Русские поморы на Шпицбергене - страница 3
Но вот по окончании промыслов мужики-охотники собрались в становую избушку для сдачи каждым своей добычи лоцману; рассчитавшись с ним, они вышли на берег океана поглядеть в родную сторону, на юг, да поболтать кой о чем; разговор их прерван звуками песни, несущейся с океана; мужички с удивлением посмотрели друг на друга, не успели переговорить об этой небывалой диковинке, глядят: огромный двенадцативесельный карбас, как птица, летит мимо острова, да так близко к ним, что они в состоянии разглядеть всякую складку лица страшной старухи, первенствующей в карбасе, с веслом в руках. На лавках стоят ее сестры, веселые гребцы, да такие разряженные, красивые, что так бы и прыгнул к ним с берега в карбас…
— Я стрелю по старухе: у меня винтовка заряжена двойным звериным зарядом: что скажешь, кормщик? — сказал один из мужиков и, взглянув на карбас, уронил винтовку вниз, замок брякнул о лед и разлетелся — так мужика поразила красота молоденьких гребцов!
— Отваливай, сестры: здесь есть «табака и кислая морошка» [1], здесь нам не пожива! — сказала старуха и карбас поплыл прочь.
— Не стреляй, ребята, не вороши: они нас не трогают, и вы их не ворошите! — закричал кормщик».
Вот еще одна легенда, передаваемая Харитоновым: «Верст за сорок к востоку от становой избушки, на берегу небольшого залива стоял жалкий станок, наскоро сколоченный из барочных досок, колеблемый каждым сколько-нибудь чувствительным ветром. В станке было двое промышленников, из которых старший, совершенно опухший от цинги, собирался уже умирать и шептал исповедь младшему — парню лет двадцати с небольшим, с крепким наказом, чтоб его отпели заочно на родной стороне и чтоб товарищ непременно с молитвою зарыл тело его в землю. Прошла ночь. Утром молодой парень тащил посинелое, опухшее тело товарища из избы и днем копал ему могилу. Пришедши в избу по окончании погребения, парень засветил жирник. Страшно одному в избе. Чем прогнать парню худые думы? За ним водилось художество поигрывать на скрипке. Потушил он жирник, лег на лавку и под звуки скрипки запел:
Не успел он дотянуть голосом последней строчки, как в станке раздался топот пляски, хлопанье в ладоши и смех, да такой звонкий, ребячий смех, что у парня от этого звонкого, музыкального хохота выпал из рук смычок и сердце перестало биться. Пляска продолжается и хохот звенит все громче и громче. Залег у мужичка на сердце этот веселый хохот; дай, думает, вырублю огонька, да посмотрю, кто такой жив-человек тут потешается. Сказано — сделано. Ударил мужик огнивом по кремню; посыпались искры, зашипел трут, умолкли пляска и хохот; по-прежнему он один в избе, а ветер воет в снежных вершинах гор, а думка блазнит все хуже и хуже: вот, думает мужик, придет под окно упокойник, затрясет головою. Для ободрения себя мужик опять за то же; пропустя несколько строк песни, он пел под визг смычка, а прежде того огонь сунул в берестяный туес (бурак). Только б услышать, думает, открою туес: не уйдешь от меня, хорошая, и сердце так и порхается в груди: крепко хочется подсмотреть парню веселую плясунью.

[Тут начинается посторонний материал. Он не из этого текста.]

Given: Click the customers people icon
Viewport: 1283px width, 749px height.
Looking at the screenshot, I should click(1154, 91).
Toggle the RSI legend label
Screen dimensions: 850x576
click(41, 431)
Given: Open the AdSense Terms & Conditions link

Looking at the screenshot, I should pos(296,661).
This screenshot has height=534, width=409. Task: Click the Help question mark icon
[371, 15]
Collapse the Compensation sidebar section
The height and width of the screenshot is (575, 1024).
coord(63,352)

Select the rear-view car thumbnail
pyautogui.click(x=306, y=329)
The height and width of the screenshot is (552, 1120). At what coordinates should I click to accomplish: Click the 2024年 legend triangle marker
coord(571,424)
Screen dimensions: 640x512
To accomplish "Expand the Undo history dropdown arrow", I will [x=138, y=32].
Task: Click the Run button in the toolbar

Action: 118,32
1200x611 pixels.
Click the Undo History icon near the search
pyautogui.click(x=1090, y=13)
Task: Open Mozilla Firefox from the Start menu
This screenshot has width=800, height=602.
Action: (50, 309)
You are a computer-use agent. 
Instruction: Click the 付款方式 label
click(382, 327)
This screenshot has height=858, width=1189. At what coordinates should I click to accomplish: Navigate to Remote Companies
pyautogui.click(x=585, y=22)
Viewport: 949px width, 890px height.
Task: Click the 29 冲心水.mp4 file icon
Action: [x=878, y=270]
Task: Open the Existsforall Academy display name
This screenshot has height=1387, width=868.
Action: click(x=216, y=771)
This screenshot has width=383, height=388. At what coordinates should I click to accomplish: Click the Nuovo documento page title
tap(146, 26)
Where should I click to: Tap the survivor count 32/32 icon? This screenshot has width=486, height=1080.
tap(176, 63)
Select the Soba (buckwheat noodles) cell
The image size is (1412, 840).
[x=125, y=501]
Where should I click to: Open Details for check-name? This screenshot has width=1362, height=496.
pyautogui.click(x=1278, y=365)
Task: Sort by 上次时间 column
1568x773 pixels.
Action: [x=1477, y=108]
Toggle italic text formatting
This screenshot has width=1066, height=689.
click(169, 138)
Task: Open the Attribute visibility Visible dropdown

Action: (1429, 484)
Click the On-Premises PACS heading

Снова та же пляска, те же всплески. ладоней, а смех еще обольстительнее, еще вкрадчивее раздается то из того угла избы, то из другого, смотря по тому, откуда слышится топот пляшущей. Парень безотчетно, как угорелый, поднял с бурака крышку — и перед ним засверкала глазами молодая девка. Смотрит она, испугалась, а парень дрожит и бьется, как в лихорадке; уставил на нее глаза, и нет силы отвести ему глаз от этих сверкающих, как алмазы, голубых очей. Девка клонит голову, застыдилась, длинные русые кудри упали и завесили лицо ее, как пологом.
Опомнился мужичок. «Не нужись, хорошая: еще бы раз посмотреться с тобою из очей в очи, да в ту же пору хоть и умереть бы!» Ободрилась девка от этих слов мужика, отбросила голову назад: «Твоя воля, говорит ему, — твоя власть, если ты однажды увидел меня, то властен заставить меня хотя и век жить с тобою, а со мною тебе здесь жить будет не худо; только не покидай меня, не уезжай отсюда: бросишь меня на свое лихо; худа-хороша, а я сильна: тут и уйти тебе от меня будет некуда».